Comp 170 Lab 4 - Lists of Numbers (NumList), Sept 25
Goals
- Introduction to Arrays
- Introduction to for loops
- Random numbers
Overview
This lab deals with a class NumList, which contains a list of
numbers (ints), stored in an array called nums:
private int[] nums;
Not all of the array is necessarily used; only the first currsize
slots are (nums[0] through nums[currsize-1]). The variable currsize
thus represents the length of the NumList, not nums.length.
This way our NumList can
easily grow in length, at least up until the hard limit of nums.length.
The main task of this lab is to grow past that point.
I've given you a starter/demo project to get started. It starts out with nums.length = 5,
and contains the following methods:
- add(int y)
- int get(int n)
- void set(int n, int val)
- int size()
- void fillRandom(int max)
- int sum()
- void print()
The zipped project is here.
You are to do the following:
Implement NumList.max()
max() should return the largest element in the list. The catch is that
potentially all of the numbers can be negative, so initializing your
loop variable "max" to 0 may be too big. I started max for you in the
NumList.java; there I suggest starting with max=nums[0]. Note that max
is undefined for an empty NumList.
Make add() work even when nums[] is full
The trick here is to allocate a new array, say newnums, of larger size
(doubling works, or increasing by 10, or increasing by 1.5 although
that's trickier because of the floating-point conversions):
int newnums[] = new int[newsize];
Next you copy from nums[i] to
newnums[i], for i<currsize. This is done with a straightforward for
or while loop. Finally, you replace nums by newnums:
nums = newnums
does it. Note that there is no need to do anything with the "old" nums.
At this point, you now have space to add the new item, so you go ahead and do it.
The overall add structure looks like:
if (currsize == nums.length) {
// do the space expansion as above to ensure room
}
// now add the usual way; one way or another we know there is space!
nums[currsize] = y;
currsize += 1;
Figure out how to add zero N times
The existing constructors set currsize = 0; that is, the NumList starts
empty. But what if you want to start with N active slots? One way is to
add zero a bunch of times;
for (int i = 0; i<N; i++) NL.add(0);
That works, and I did that in the Counter class,
but it's kind of goofy; create a reasonable way to do this
all at once. One approach is to add a method addMultiple(N), or grow(N). Another is
to modify the second constructor that takes a parameter, so that
NumList NL = new NumList(10);
has the effect that the newly created NL now has currsize=10.
Of course, it will also have a nums.length >= 10.

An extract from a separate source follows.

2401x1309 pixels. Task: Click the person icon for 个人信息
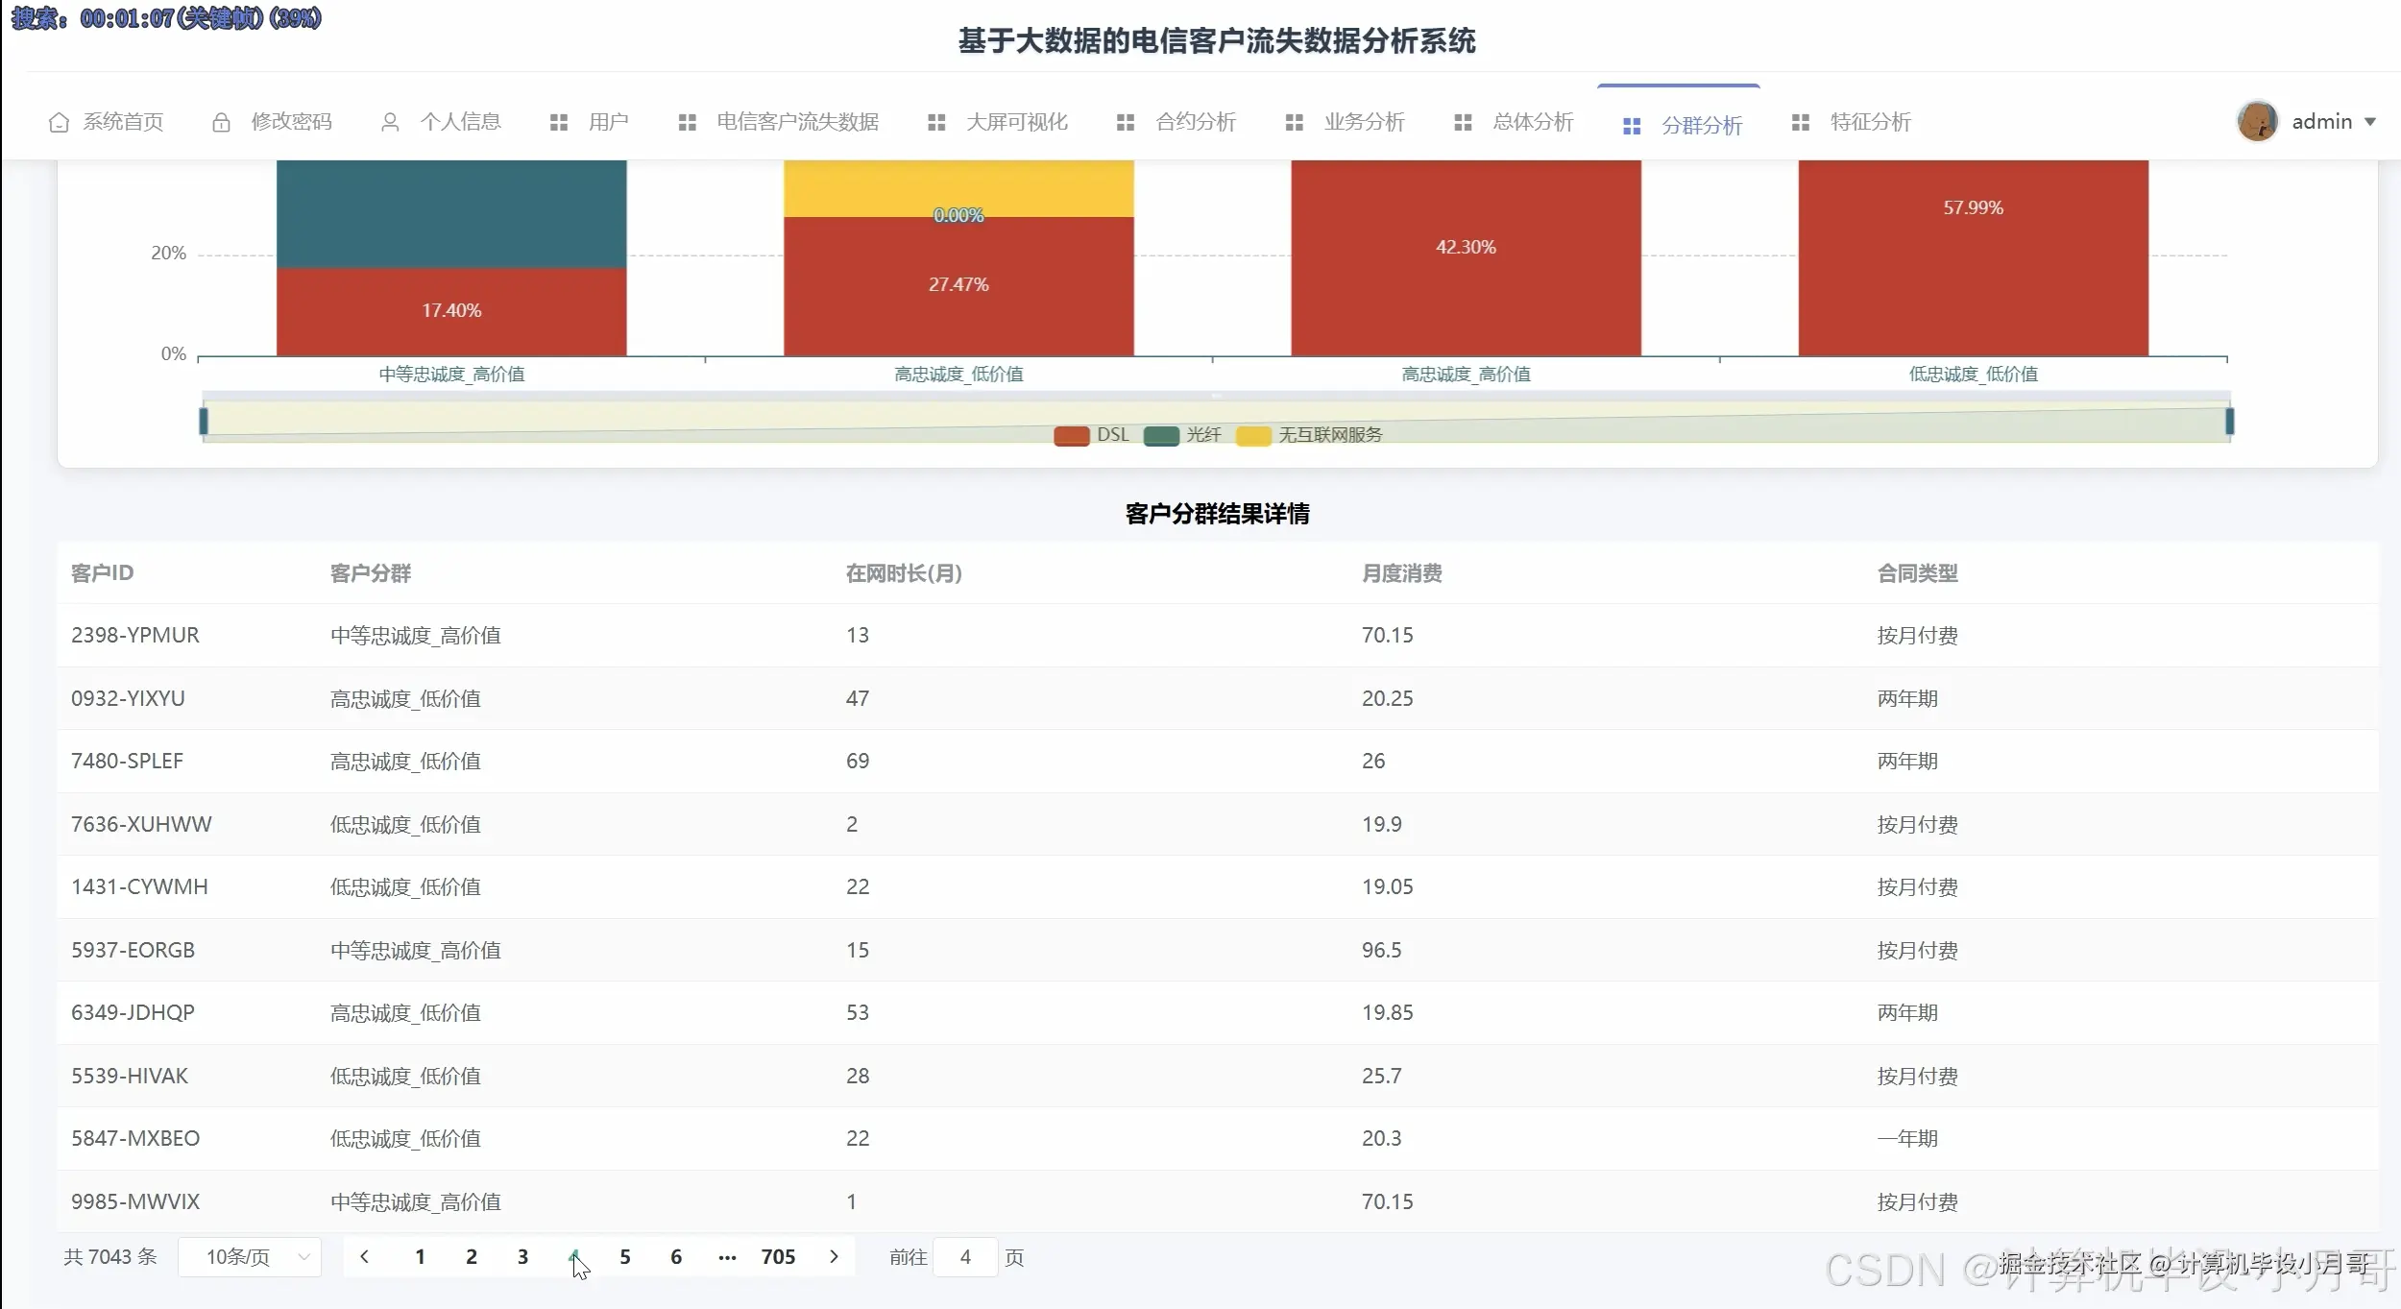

Use a NumList in a program
Here's the program, started in class Counter:
generate 1000 random numbers in the range 0-9, and
count how many times each number appears.
Start with a NumList called counts, of currsize 10 and with all 10 positions initialized to 0.
Then, for each new random number n,
n = rand.nextInt(10);
increment the value of slot n of counts; that is, of counts.get(n).